But now she was getting to her feet. She wrapped a blanket around herself and joined him at the table.
Russell retrieved more bottles from the minibar, along with a liter of Coke and what was left of the ice. He mixed the rum and coke in one of the half-clean Styrofoam cups and handed it to her. She took a whiff, wrinkling her nose, but thanked him and started to drink.
“You got us out of there,” she said finally.
“I did. I thought they were ready to devour you.”
She grunted in a thoughtful way. “They might’ve, if you hadn’t rescued me. They’re so starved for human interaction and they don’t even realize it. They feel their emptiness, sure, but they don’t understand that they’re starving. Instead they distract themselves with every possible vice—food, drugs, shopping, alcohol, video games, television, movies, romantic pastimes, rape, consensual sex (which is still just rape)—they shove all this into their emptiness, hoping it will fill the void, but it never does. Earlier this evening they were going to try and put me into their void, but thankfully you got us out.”

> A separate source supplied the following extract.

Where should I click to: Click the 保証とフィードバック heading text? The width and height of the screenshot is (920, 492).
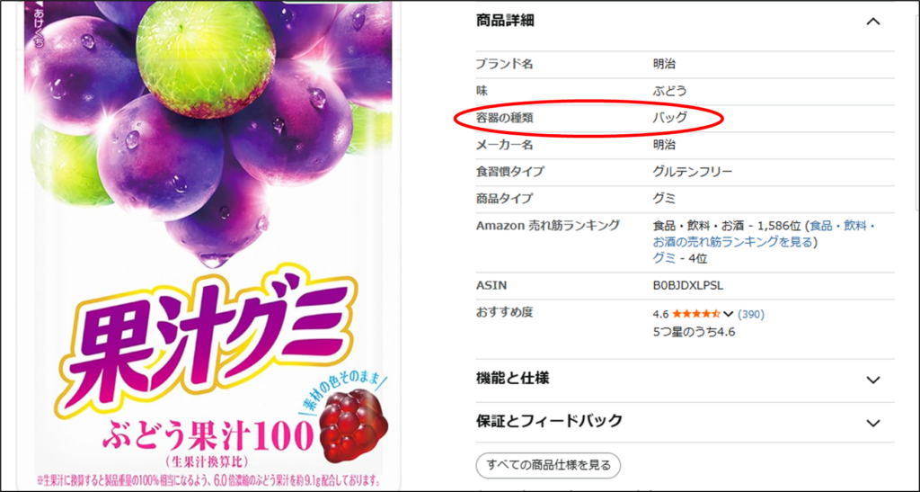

Russell took a swig of alcohol, watching as Faith did the same. He wondered why in the hell she couldn’t ever say anything normal. Why she always had to go on and on about this crazy stuff that made his stomach hurt when he thought about it. It was like someone else was inside her, some strange being that spouted esoteric knowledge and made uncanny observations.
They drank in silence, listening to the distant sirens and city noises. It was only going to get worse the closer it got to midnight. People were going to panic, become desperate. And by morning… who knew?
Russell felt as scared and as helpless as those people looting and burning buildings on the television, the ones fighting with the National Guard. His only consolation was Faith—this strange, all-knowing, spiritually-connected being.
“Want to talk about it?” he asked.
She blinked with small, round, pretty blue eyes set into flesh that was warm and pallid and soft as honey. Sometimes when she looked at him, he felt as if she was seeing into him, seeing his soul maybe.
“Talk about what?”
He shrugged. “Dunno. Must be the whiskey talking.”
“Not the whiskey. Your daimon.”
“My what?”
She chuckled. “We talked about this before, silly. Your daimon is your Intuitive Child’s voice, the one in your head that guides you, your Guardian Angel. Daimon is synonymous with daemon, or demon. However in this case it is not the sort of demon of which you are thinking. The daimon is your link to higher spiritual worlds, to the eternal. It must be heeded at all costs.”
“Now I remember,” Russell replied. “You said that Socrates, the Greek philosopher, was the first to speak about it.”
“That’s right. His connection with his daimon was strong. It was almost ninety-percent accurate on all matters. He consulted it frequently. Why don’t you try it? Go on—what’s your daimon telling you right now?”
Russell paused, thought, listened. Then he said, “It keeps telling me that you want to talk about something.”
Her face sobered. “Oh I do. But are you willing to listen? I warn you now that it’s not an easy subject.”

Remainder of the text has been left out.